After William repotted our (thriving) houseplants, we needed a larger plastic disc to go under the new pot. The ones I saw earlier in the spring were long gone from the shelves of Action—imagine a chaotic K-Mart/Dollar Tree hybrid that’s never the same twice. After three laps around the store, I took a deep breath and went across the street to the florist.

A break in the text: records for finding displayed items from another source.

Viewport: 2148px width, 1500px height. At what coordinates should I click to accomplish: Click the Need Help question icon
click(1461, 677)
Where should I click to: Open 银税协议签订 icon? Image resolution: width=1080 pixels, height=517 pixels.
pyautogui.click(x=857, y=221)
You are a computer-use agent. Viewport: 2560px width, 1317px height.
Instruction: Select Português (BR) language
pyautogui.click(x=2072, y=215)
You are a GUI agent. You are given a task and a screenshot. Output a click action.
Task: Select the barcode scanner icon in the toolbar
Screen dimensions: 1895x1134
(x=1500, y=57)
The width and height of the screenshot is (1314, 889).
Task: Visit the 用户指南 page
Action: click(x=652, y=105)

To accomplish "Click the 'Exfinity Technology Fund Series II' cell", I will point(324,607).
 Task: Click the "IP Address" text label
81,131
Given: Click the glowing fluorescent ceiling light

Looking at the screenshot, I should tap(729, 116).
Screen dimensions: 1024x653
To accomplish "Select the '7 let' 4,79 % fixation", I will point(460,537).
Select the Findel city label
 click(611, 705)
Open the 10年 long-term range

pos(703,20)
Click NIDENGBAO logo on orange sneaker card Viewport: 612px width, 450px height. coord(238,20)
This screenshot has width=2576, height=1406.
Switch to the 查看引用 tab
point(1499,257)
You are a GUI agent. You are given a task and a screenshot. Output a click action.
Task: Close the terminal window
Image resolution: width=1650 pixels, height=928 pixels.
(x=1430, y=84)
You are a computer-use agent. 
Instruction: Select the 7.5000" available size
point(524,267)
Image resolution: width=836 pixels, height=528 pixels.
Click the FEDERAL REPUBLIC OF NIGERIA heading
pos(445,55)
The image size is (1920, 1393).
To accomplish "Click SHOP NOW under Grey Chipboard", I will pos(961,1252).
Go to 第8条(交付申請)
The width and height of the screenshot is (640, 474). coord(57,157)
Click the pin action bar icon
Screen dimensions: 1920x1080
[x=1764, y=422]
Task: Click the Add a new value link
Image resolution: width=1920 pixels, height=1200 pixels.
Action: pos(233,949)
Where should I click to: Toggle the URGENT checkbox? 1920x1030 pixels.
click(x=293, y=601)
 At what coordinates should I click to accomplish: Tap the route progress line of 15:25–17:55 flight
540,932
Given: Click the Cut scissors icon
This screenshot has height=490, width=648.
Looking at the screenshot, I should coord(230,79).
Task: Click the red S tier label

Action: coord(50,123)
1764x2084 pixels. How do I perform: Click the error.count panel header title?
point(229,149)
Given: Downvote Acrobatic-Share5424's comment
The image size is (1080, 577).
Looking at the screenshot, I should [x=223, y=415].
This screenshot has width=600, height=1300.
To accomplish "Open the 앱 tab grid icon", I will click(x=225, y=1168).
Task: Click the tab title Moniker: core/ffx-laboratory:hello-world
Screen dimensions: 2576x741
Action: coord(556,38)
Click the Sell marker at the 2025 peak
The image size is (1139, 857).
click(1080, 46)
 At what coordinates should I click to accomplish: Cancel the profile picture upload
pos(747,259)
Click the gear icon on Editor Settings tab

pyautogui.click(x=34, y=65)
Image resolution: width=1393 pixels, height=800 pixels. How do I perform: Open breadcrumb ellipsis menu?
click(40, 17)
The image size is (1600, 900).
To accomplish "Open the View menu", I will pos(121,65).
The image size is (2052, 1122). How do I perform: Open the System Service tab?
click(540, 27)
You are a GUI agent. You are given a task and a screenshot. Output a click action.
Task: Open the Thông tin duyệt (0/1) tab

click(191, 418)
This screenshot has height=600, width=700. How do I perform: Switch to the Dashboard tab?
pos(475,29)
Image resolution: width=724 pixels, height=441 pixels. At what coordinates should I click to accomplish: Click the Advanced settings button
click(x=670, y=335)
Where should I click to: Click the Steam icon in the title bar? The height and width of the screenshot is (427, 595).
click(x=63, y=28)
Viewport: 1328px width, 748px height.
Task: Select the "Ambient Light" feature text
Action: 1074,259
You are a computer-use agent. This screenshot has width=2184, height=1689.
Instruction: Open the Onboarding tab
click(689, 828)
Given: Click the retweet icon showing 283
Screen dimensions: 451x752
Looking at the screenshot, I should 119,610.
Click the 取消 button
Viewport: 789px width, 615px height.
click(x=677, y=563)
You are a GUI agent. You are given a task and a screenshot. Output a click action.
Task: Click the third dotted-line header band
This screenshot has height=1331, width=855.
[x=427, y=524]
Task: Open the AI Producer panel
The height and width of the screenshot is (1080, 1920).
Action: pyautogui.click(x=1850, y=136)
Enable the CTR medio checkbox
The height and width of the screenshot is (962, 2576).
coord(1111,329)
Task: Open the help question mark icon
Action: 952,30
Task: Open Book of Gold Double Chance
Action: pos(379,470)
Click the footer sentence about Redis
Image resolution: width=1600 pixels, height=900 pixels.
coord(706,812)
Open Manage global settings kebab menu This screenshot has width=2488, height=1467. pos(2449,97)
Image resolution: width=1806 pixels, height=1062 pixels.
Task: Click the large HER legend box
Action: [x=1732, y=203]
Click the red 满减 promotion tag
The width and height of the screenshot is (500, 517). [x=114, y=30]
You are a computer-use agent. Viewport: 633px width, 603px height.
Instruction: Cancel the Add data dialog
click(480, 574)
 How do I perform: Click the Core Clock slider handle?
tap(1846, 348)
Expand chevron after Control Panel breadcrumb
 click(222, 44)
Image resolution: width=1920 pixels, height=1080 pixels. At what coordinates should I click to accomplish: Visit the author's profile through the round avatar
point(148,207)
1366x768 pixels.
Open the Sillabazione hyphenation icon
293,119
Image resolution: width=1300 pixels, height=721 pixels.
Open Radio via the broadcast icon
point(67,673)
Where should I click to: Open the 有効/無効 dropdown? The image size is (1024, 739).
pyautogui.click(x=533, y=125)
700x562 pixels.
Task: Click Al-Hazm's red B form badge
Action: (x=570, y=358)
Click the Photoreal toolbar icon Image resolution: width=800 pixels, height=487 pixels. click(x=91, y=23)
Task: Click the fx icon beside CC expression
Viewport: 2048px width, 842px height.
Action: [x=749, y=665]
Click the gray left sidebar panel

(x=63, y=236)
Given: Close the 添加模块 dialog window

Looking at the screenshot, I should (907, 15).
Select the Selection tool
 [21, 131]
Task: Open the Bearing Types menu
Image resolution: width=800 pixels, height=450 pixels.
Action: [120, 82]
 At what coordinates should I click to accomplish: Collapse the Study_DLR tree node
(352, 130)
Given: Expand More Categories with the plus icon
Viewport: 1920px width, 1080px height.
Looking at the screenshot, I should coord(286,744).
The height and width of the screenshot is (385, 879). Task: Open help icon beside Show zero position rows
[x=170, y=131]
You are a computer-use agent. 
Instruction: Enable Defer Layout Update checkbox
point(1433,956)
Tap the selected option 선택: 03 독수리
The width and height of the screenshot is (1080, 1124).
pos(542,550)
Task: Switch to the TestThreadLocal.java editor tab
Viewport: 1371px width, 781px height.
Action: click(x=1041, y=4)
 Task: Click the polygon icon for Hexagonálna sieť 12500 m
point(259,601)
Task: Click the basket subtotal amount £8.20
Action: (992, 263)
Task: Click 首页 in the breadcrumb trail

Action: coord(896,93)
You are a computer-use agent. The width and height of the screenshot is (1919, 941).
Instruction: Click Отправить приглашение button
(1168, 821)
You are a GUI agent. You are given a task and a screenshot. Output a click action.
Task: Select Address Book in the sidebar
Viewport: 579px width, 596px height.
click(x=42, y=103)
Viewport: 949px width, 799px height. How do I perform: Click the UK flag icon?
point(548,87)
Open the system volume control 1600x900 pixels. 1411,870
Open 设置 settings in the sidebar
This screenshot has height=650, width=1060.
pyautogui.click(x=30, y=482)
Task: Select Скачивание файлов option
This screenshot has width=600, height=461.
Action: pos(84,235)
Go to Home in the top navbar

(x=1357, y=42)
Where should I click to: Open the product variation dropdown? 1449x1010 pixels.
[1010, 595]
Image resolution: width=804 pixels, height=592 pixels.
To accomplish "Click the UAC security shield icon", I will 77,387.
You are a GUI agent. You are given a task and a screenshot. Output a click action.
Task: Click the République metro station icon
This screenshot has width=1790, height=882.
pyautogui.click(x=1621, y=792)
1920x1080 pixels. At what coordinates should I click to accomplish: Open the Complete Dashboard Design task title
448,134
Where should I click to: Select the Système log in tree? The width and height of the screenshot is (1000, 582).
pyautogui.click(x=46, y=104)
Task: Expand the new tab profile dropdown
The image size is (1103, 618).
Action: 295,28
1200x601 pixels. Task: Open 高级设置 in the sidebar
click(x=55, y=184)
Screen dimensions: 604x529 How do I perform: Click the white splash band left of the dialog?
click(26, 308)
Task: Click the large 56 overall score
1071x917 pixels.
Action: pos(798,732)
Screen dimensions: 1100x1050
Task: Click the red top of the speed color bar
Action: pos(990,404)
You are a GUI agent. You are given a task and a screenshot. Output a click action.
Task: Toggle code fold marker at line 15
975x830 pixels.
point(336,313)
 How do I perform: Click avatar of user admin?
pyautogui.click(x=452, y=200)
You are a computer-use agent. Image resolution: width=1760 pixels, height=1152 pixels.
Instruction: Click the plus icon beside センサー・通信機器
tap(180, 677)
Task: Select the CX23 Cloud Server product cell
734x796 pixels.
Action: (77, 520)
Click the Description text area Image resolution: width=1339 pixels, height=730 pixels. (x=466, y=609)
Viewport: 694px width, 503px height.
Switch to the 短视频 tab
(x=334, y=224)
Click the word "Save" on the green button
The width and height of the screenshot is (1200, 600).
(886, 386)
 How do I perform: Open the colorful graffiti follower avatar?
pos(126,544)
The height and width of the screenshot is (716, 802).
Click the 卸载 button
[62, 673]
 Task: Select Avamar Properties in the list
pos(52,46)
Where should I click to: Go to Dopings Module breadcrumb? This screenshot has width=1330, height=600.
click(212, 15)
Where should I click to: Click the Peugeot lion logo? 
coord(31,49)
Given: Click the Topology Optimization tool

Staring with the same admission of speaking limited Dutch, I asked for “something to go under the houseplant as protection against water” (iets voor onder de huisplant als bescherming tegen het water) and soon learned the word is bloempotonderzetter. That’s a compound word made from “flower + pot + under + coaster.” I knew three of those four little words, but had convinced myself there was some hidden depth I couldn’t fathom.


Leaving the Shallow End
For practice, William and I tried watching a few Dutch movies on Disney+. By the way, that’s not the same as listening to your favorites dubbed in another language. When we did that, we focused on how they weren’t saying all the exact same words. From our queue, I highly recommend Jackie & Oopjen where the famed painting comes to life in modern Amsterdam.
I enjoyed Dolfje Weerwolfje where a boy turns into a werewolf on his seventh birthday, but you can skip Meester Kikker (a schoolteacher who turns into a frog). Obviously made for younger audiences, the language was fairly accessible, but we still needed to read the subtitles.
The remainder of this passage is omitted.